Northern Maine: Culture Shock?
At the last minute, a rental in central Maine for which I had one foot out the door fell through. When one's entire household is packed and ready to move, even across town, the trauma is pretty severe; and doubts about my own motives prompt this question.
A lovely landlord in northern Maine is offering a rental sight-unseen. I've checked out this party as much as someone not a CIA agent can and find no reason for worry. If all goes as planned, I'll be relocating November 1. Nothing on either end is set in stone, and the landlord isn't pressuring the rental.

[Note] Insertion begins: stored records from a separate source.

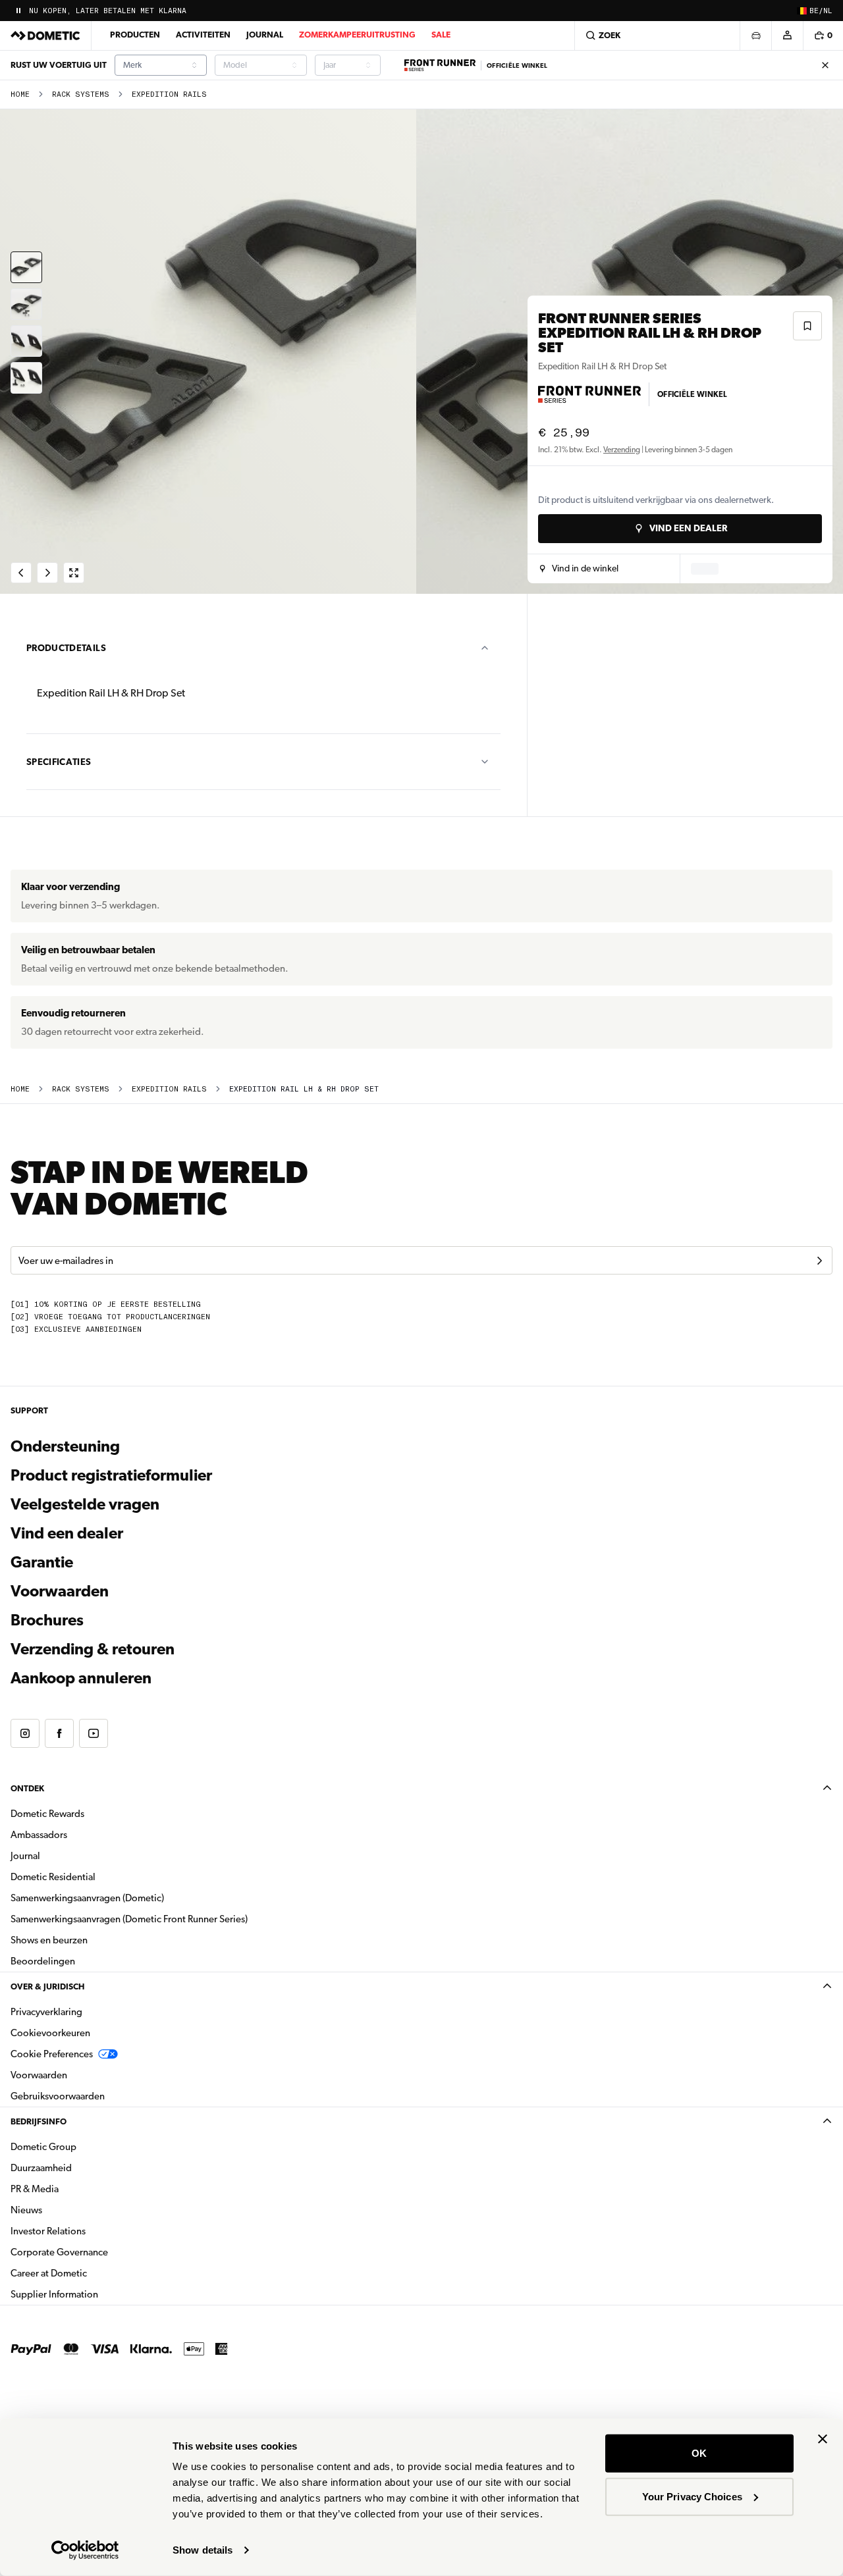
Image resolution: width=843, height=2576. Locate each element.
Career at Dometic (90, 2273)
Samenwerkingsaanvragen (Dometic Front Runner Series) (129, 1919)
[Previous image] (211, 351)
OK (699, 2453)
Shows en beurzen (49, 1940)
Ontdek (27, 1788)
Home (20, 94)
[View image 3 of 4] (26, 341)
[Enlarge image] (73, 572)
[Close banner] (822, 2439)
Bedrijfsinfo (39, 2121)
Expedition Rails (169, 94)
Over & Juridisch (47, 1986)
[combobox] (161, 65)
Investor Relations (90, 2230)
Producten (135, 34)
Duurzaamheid (41, 2168)
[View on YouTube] (93, 1733)
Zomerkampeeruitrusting (357, 34)
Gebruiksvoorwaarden (58, 2096)
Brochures (118, 1619)
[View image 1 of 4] (26, 267)
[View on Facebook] (59, 1733)
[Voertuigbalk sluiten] (825, 65)
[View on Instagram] (25, 1733)
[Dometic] (45, 35)
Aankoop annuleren (81, 1678)
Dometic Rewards (47, 1814)
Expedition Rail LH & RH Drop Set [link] (304, 1089)
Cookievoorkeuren (50, 2033)
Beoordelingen (43, 1961)
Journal (264, 34)
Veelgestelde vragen (85, 1504)
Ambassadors (39, 1835)
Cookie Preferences (52, 2054)
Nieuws (68, 2209)
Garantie (42, 1562)
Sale (440, 34)
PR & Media (76, 2188)
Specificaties (59, 761)
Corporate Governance (101, 2252)
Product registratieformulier (111, 1475)
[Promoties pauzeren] (18, 10)
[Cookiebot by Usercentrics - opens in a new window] (85, 2550)
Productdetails (66, 648)
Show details (202, 2550)
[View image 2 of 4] (26, 304)
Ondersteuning (65, 1446)
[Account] (787, 35)
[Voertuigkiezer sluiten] (755, 35)
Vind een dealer (67, 1533)
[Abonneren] (819, 1260)
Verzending (621, 449)
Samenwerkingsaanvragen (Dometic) (87, 1898)
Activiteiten (203, 34)
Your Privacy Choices (692, 2496)
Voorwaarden (60, 1591)
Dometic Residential (94, 1876)
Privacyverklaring (46, 2012)
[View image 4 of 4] (26, 378)
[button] (579, 569)
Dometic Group (85, 2146)
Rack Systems (80, 94)
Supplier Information (54, 2294)
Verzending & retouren (93, 1649)
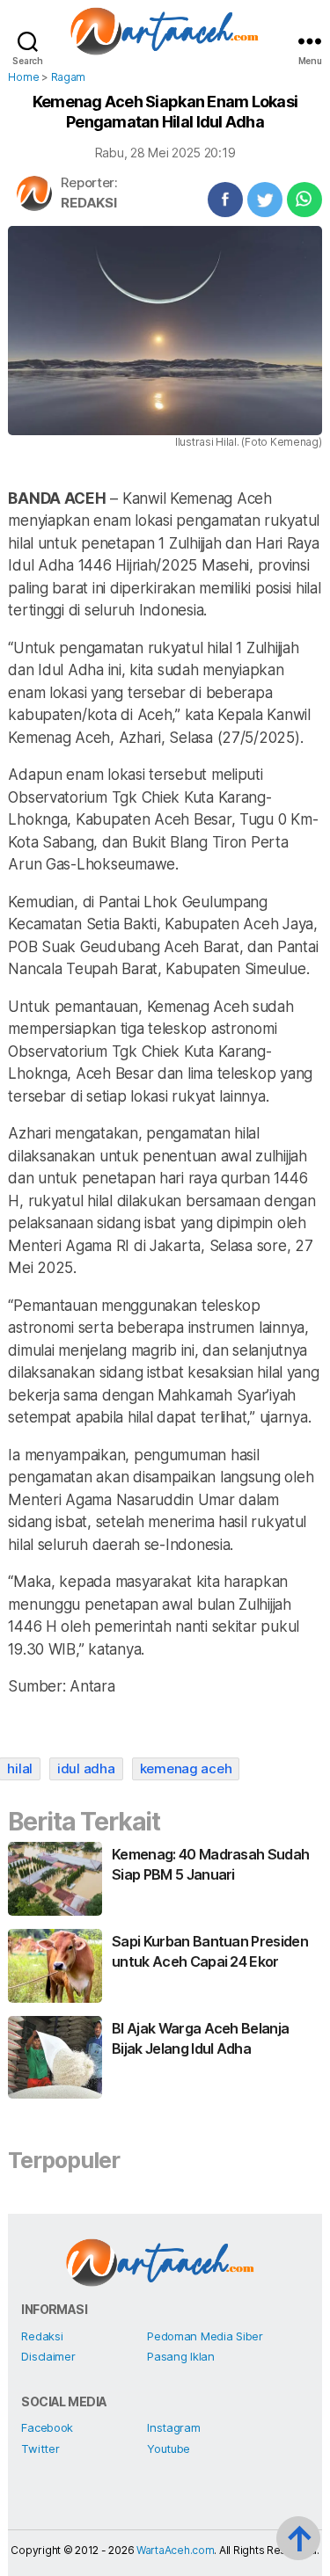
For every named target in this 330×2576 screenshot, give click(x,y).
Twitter (40, 2448)
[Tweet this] (264, 199)
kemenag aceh (186, 1768)
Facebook (47, 2427)
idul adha (86, 1768)
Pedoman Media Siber (205, 2336)
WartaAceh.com (175, 2550)
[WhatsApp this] (304, 199)
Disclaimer (48, 2356)
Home (23, 77)
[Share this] (225, 199)
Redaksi (88, 202)
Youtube (168, 2448)
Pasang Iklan (181, 2356)
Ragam (68, 77)
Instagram (174, 2427)
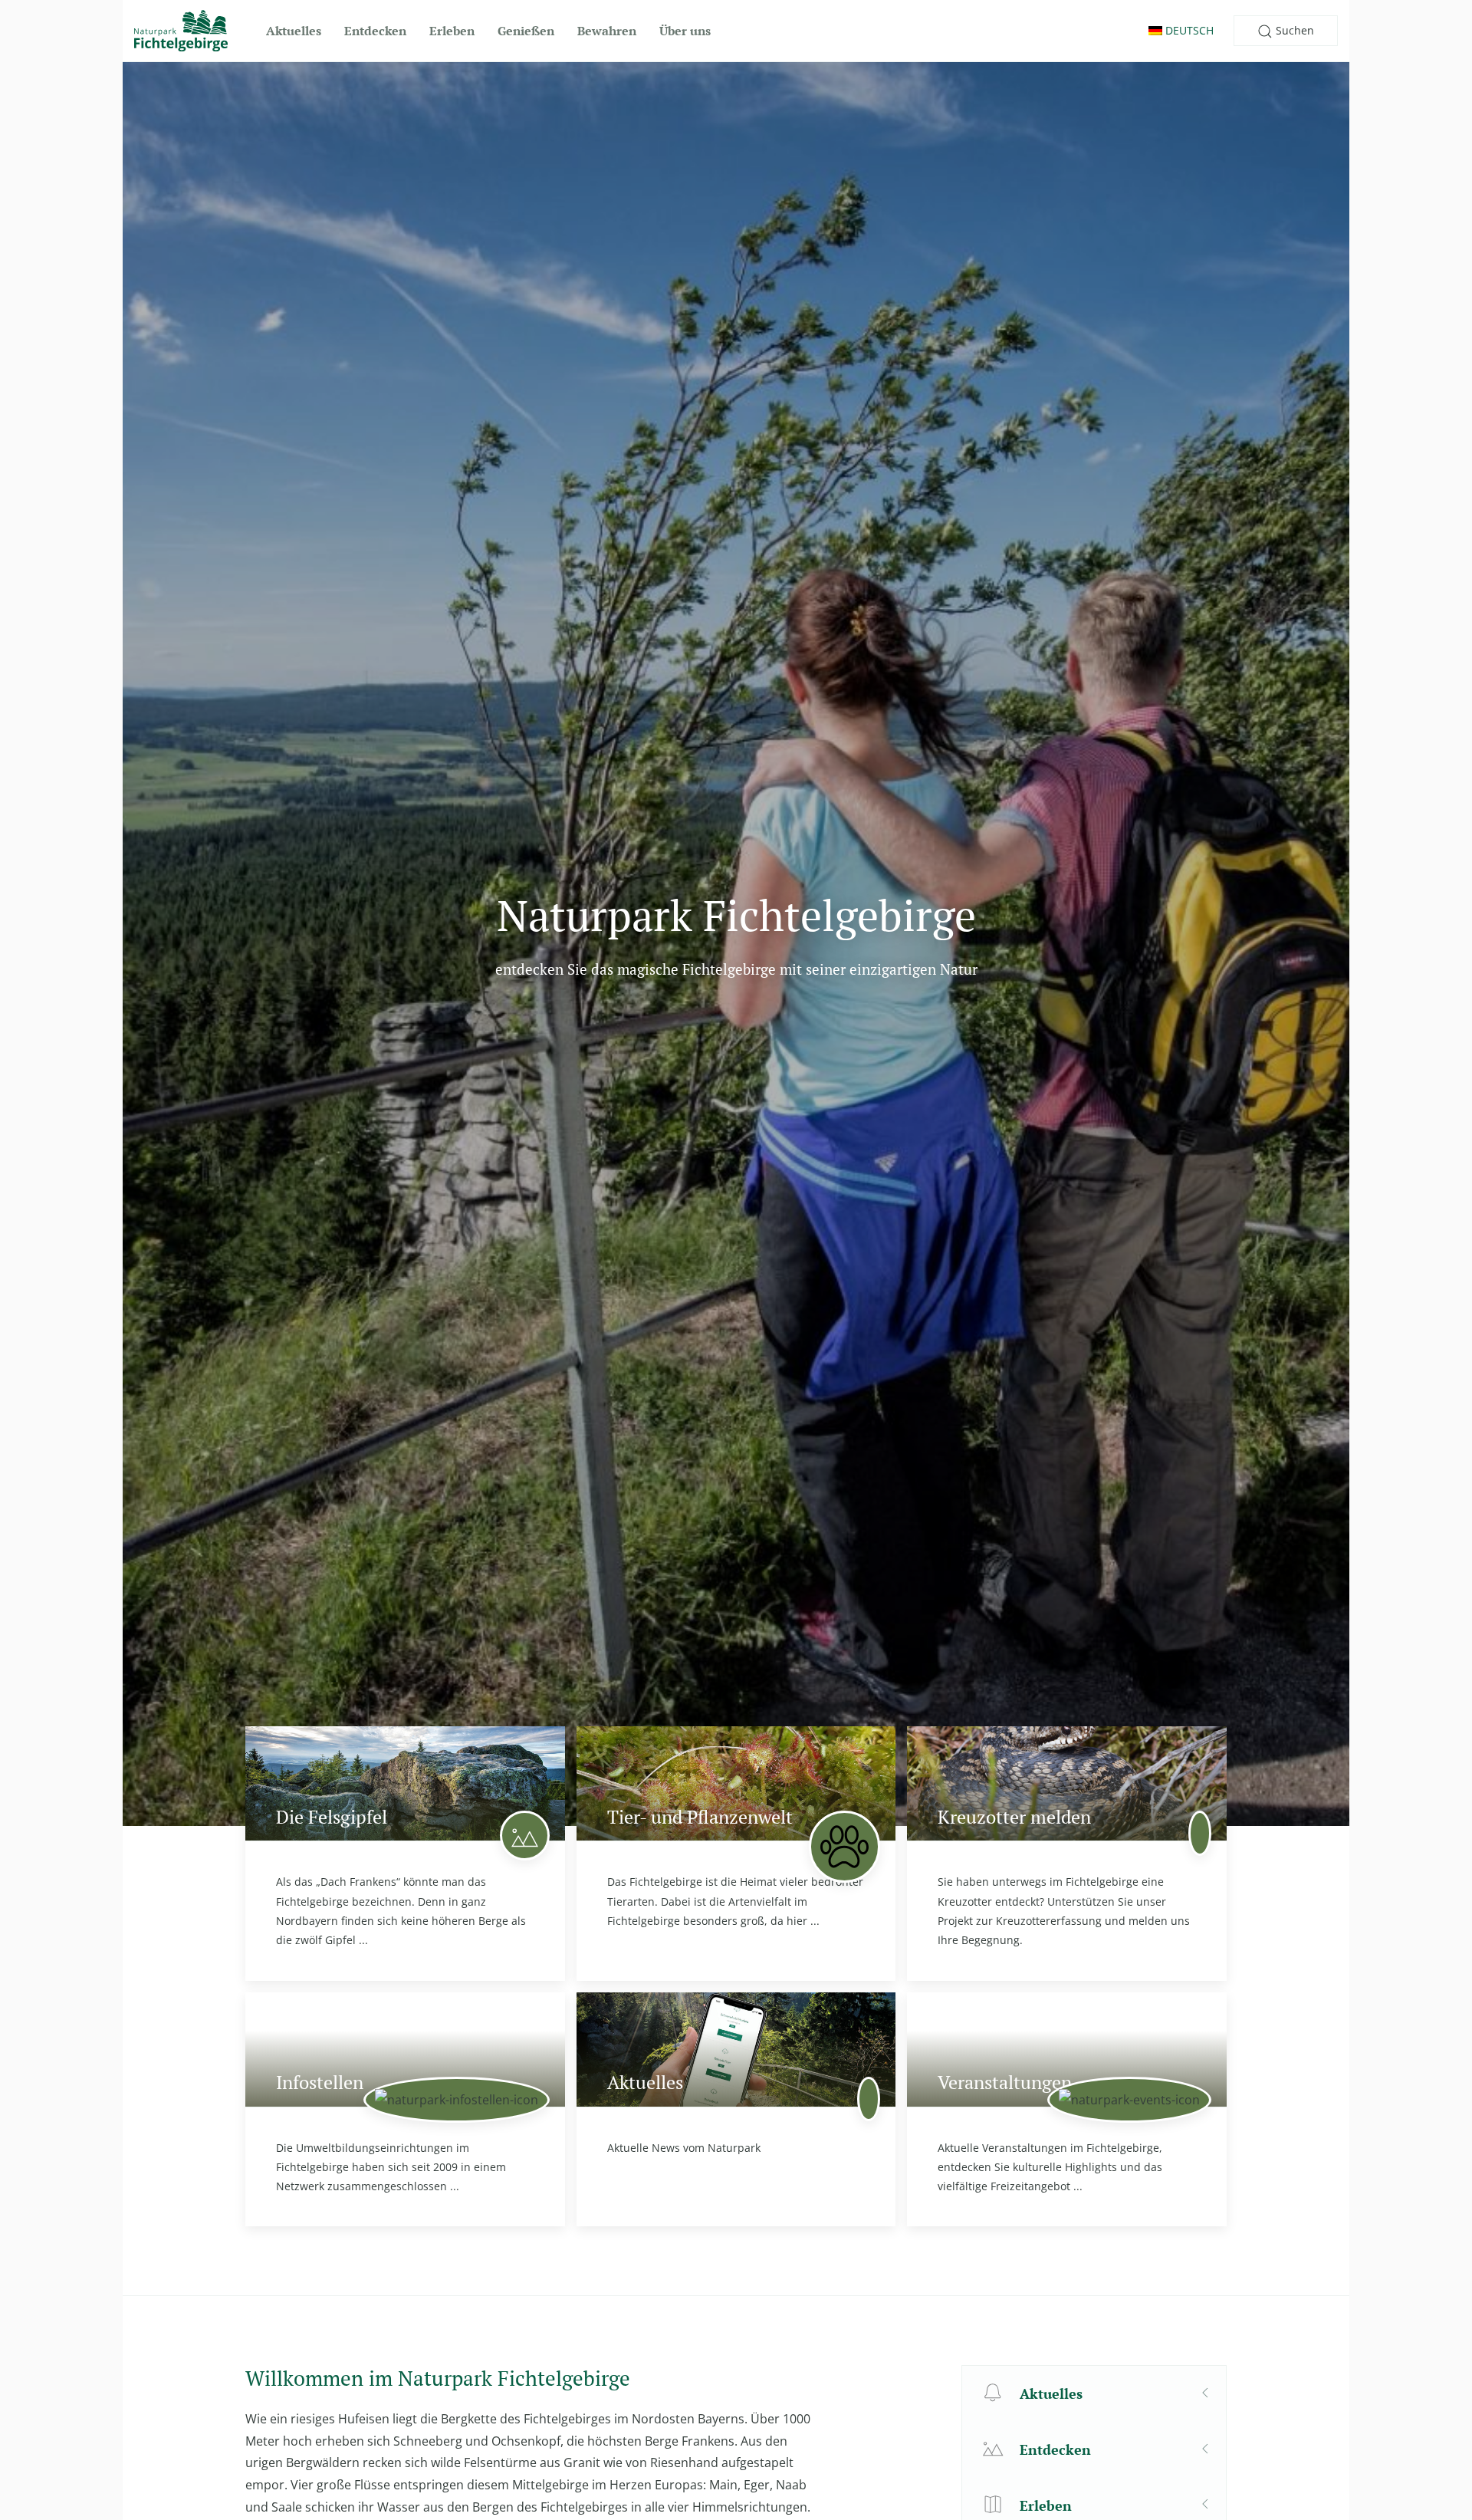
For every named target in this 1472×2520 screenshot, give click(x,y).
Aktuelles (293, 30)
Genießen (526, 30)
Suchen (1293, 30)
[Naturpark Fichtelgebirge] (181, 30)
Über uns (685, 30)
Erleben (452, 30)
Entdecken (375, 30)
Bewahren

Friends and family aware of the shock the loss of the central Maine home had on me have asked if a relocation to northern Maine won't result in too much "culture shock." I speak serviceable French, one of the draws of a U.S. state so near Quebec. Additionally, the upturn not only in violence but in the general speed of everyday life in my mid-Atlantic region was another of Maine's draws. I wondered if life in central Maine near a major university would be slow enough to suit me.
But I'd like some frank (or even French) responses as to what a non-Mainer can expect, relocating to a border-town. I'm wondering if being a Baby Boomer will help or hurt chances of being welcomed to the community and if others who have made the move have found the relief from the twenty-first century I hope to find.
Thanks for all responses--the more blunt, the better, in either French or English!